In any case, five or two centuries ago, globalisation has always implied distributional effects, winners and losers in each corner of the world it has reached. First, the enrichment of political and economic elites in the colonial powers and its colonised countries and then again at the time of the great divergence when countries started to industrialise, but most of their populations at either time did not. Today’s globalisation is not different; we have designed it that way.

Since the beginnings of trade theory with David Ricardo’s Principles of Political Economy and Taxation and the introduction of the idea of comparative advantage, the existence of distributional effects was a distinct aspect of international trade. Trade specialisation following national comparative advantages strongly favoured some sectors and industries and hurt others. The gains for trade were never distributed equally among all sectors; the distribution of wages, benefits and rents entailed by necessity winners and losers. Nevertheless, for a long time, economists, when engaging the public about international trade and its benefits, when speaking and teaching about Ricardo’s ideas (and their extensions through the Hecksher-Ohlin model, i.e equalising international prices and wages entails winners and losers) obviated this basic result:often not all benefit from trade.
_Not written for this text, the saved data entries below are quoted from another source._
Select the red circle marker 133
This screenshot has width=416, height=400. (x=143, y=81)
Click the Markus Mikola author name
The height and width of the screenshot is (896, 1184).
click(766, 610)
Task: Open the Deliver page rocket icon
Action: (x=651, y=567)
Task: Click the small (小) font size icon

As Polanyi (1944|2017) argued, the attempt to disembed politics from the economy entails risks. In the past, the negligence encouraged by not recognising the distributional consequences of globalisation and the failure to address them have been a source of social and political instability. Ignoring the people propelled backlashes against globalisation more than a century ago. At the end of the 19th century and the beginning of the 20th, one of those backlashes occurred. The consequence of the backlash was that several countries (i.e. Germany, France, Sweden) that previously had been moving towards trade liberalisation halted their movement. They started to look backwards to protectionist policies. In time, the outbreak of the Great War finally ended the so-called first globalisation (O’Rourke & Williamson 1999). 

From this historical experience, we should have learned an essential lesson in our times, but we failed to do so. The lesson is that there is nothing natural nor granted in the process of achieving a sustainable global economic integration. Similarly, there is no linear path of development that necessarily arrives at a hiper-globalised world. Globalisation today, or in the 19th century, is an international political construct supported by the equilibrium of power and interests between existent states. The inequality embedded in our economic systems, in the same way, exists largely due to political economy reasons.
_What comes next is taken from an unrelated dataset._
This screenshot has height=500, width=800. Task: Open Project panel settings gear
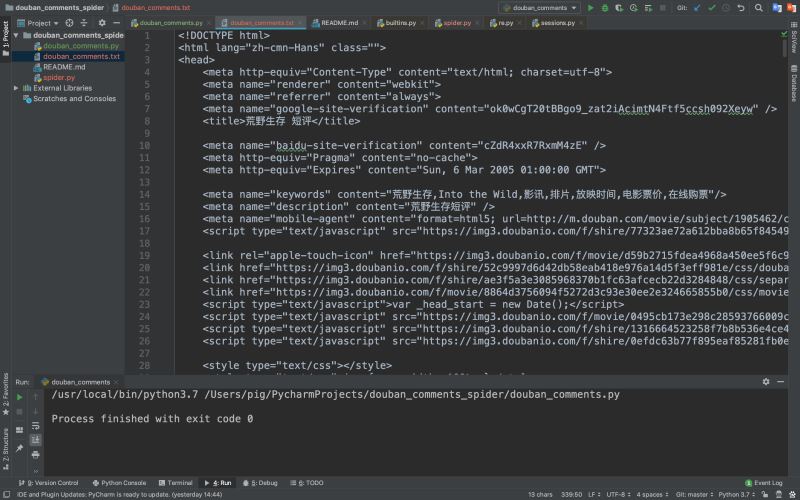click(x=102, y=23)
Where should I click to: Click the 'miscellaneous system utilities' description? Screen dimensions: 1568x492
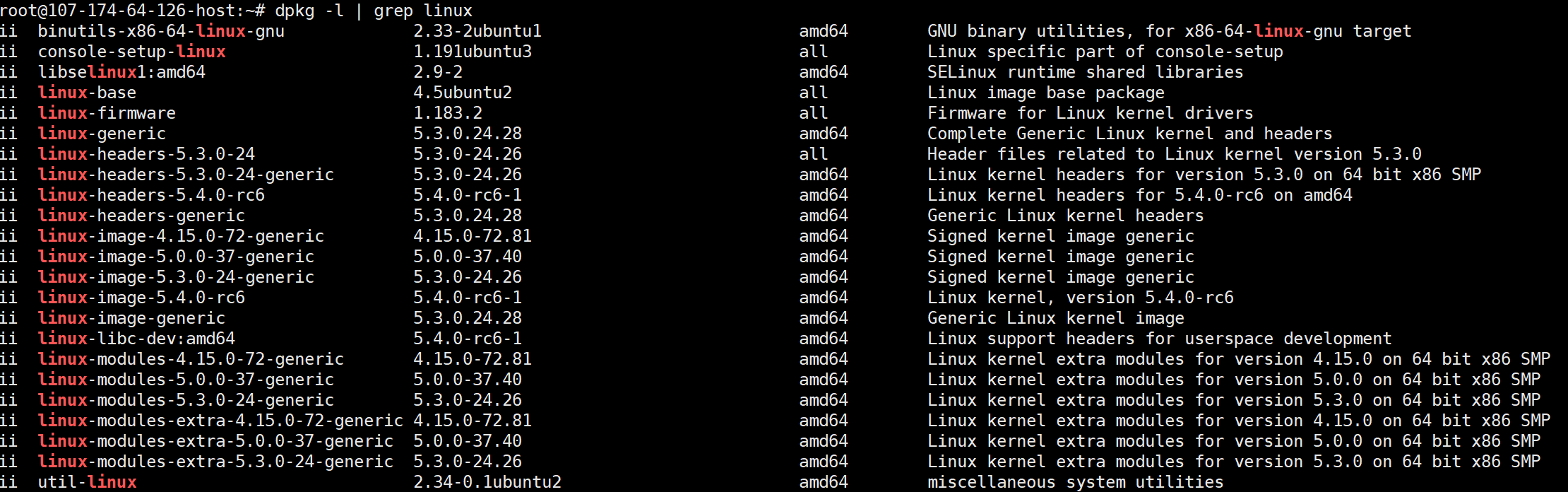point(1075,482)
After the 1970s, the end of the trente glorieuses, a new policy framework characterised by deregulation, liberalisation and the capture of the state by private interests took root around the world. It propelled the new second globalisation. Over the last four decades, we have been living in an increasingly interconnected world. For decades, the rate of growth of international trade surpassed the growth rate of the world economy, a phenomenon often called hyper-globalisation. Underlying this era, we have witnessed high-speed economic growth in some regions, but also growing inequalities and accelerated environmental degradation. Now, at the end of this period, there is a trend break in which the costs of the politics of previous years are manifesting themselves. We are witnessing a reversal of fortune in which China is returning to a prominent role in the global economy. Meanwhile, the advanced countries that defined the rules of the world economy are riddled again with backlashes, political instability, and economic stagnation.

These already turbulent times got compounded with the pandemic and the economic fallout it unleashed. However, this bleak scenario also presents us with opportunities. The current sense of crisis around the world, especially in the advanced countries, provides the imperative to solve the “twin problems” of the 21st century: rising national inequalities and climate change. It is a unique opportunity to redesign globalisation under new principles. It represents a chance to redesign it around principles that privilege equality, sustainability, and the existence of global public goods, like global public health and our environment. 
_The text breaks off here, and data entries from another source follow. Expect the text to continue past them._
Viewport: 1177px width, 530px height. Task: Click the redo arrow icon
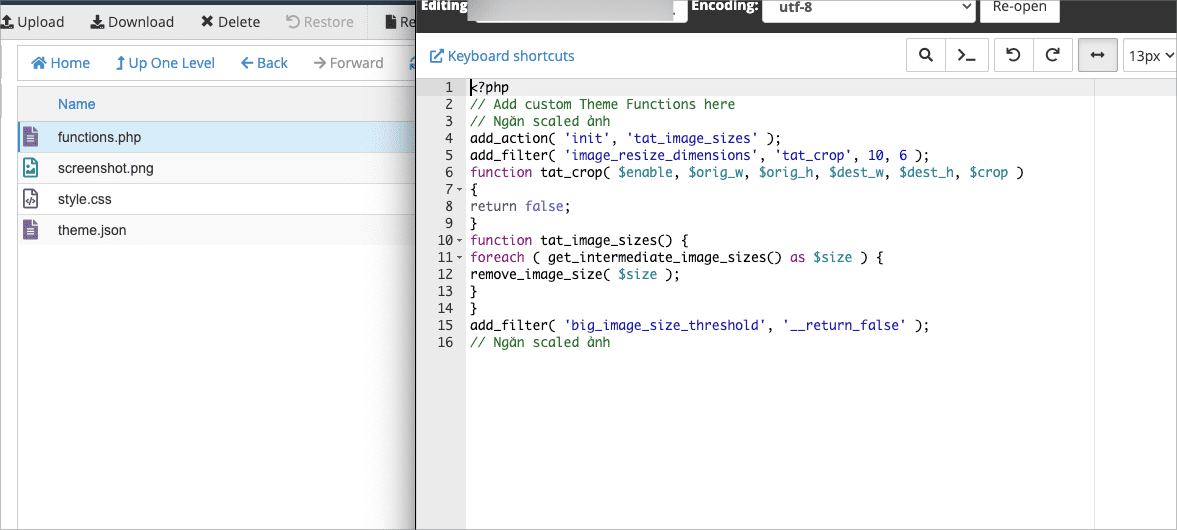coord(1052,56)
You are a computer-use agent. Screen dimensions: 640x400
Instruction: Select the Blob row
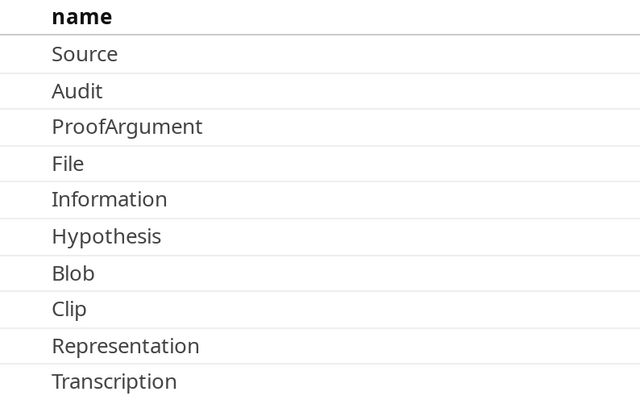click(x=73, y=273)
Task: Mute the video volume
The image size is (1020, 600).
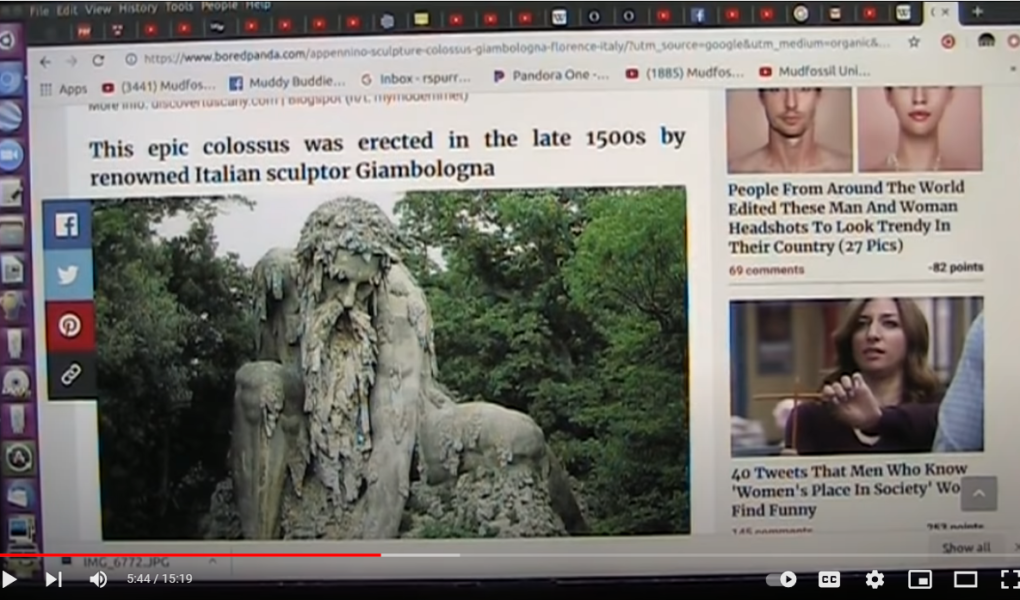Action: pyautogui.click(x=98, y=579)
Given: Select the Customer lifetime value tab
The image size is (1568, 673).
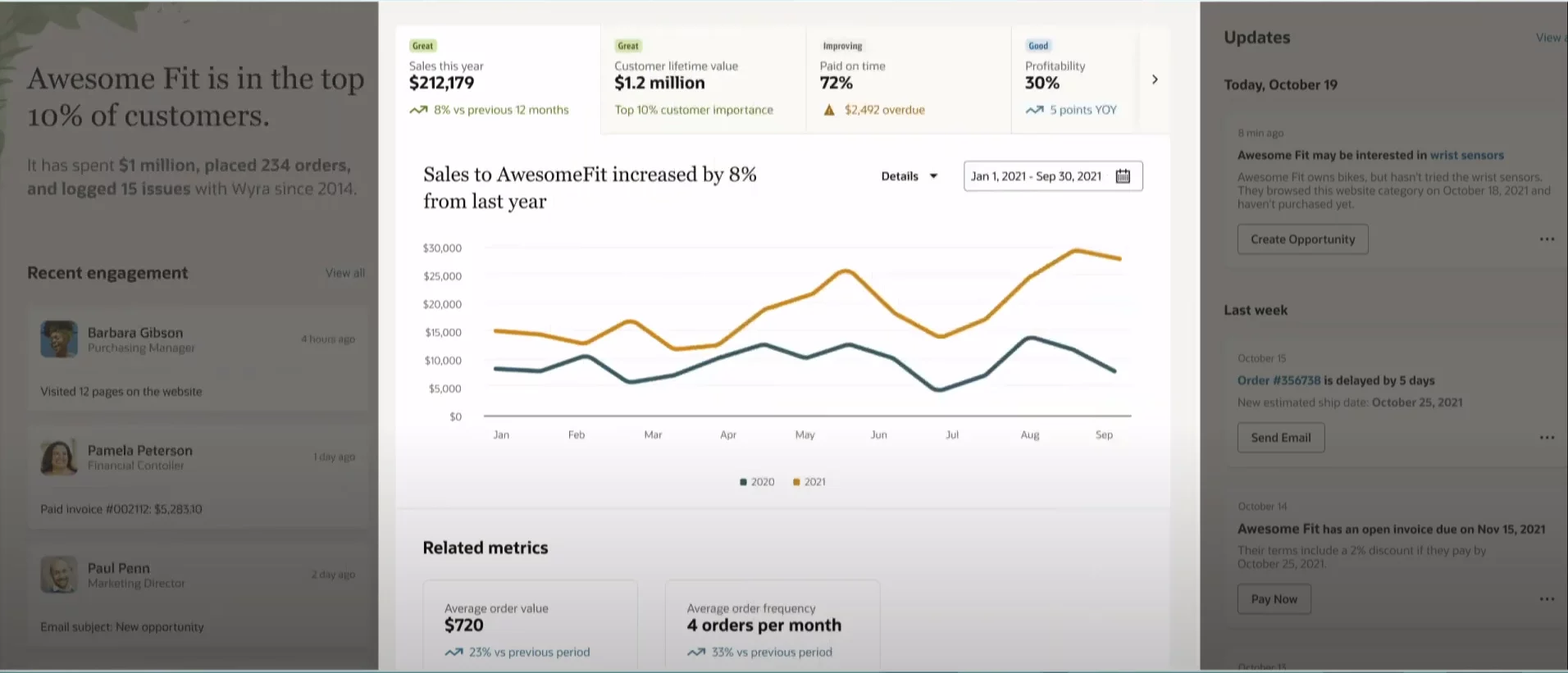Looking at the screenshot, I should 703,80.
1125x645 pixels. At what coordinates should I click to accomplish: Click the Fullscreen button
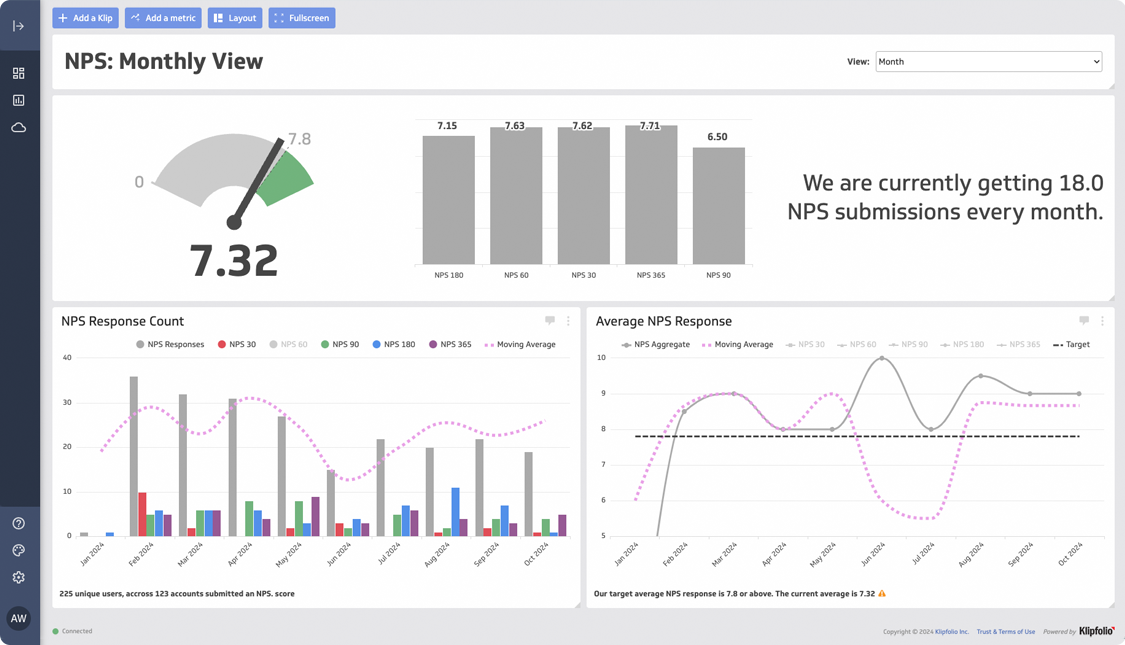[301, 18]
The Great Lockdown, a necessary response due to the Sars-CoV-2 pandemic, has served as a mirror for nations to look at themselves, it has made their problems even more evident. The global nature of the current crisis and the way it interacts and exacerbates within-country economic inequalities exhibits economic weaknesses, intensifies geopolitical conflicts, and highlights the need for global solutions. History has yielded us with a perfect context to change globalisation. It is an opportunity to work towards the solution of the twin crisis and, in the process, create a new globalisation 3.0. 

Globalisation 3.0 should be constructed as a more sensible process of economic integration. It should be embedded with different rules and norms of good behaviour, that privileges the needs and preferences of the world population and not the preferences of global elites. Instead of focusing on capital flows and finance, it should focus on public health, climate change, labour rights. It should do a better job of representing the priorities of developing countries. Historical experiences either in the times of the gold standard, Bretton Woods or the current one, shows to us that the rules give the shape of globalisation. The rules we agree to uphold, the priorities we set.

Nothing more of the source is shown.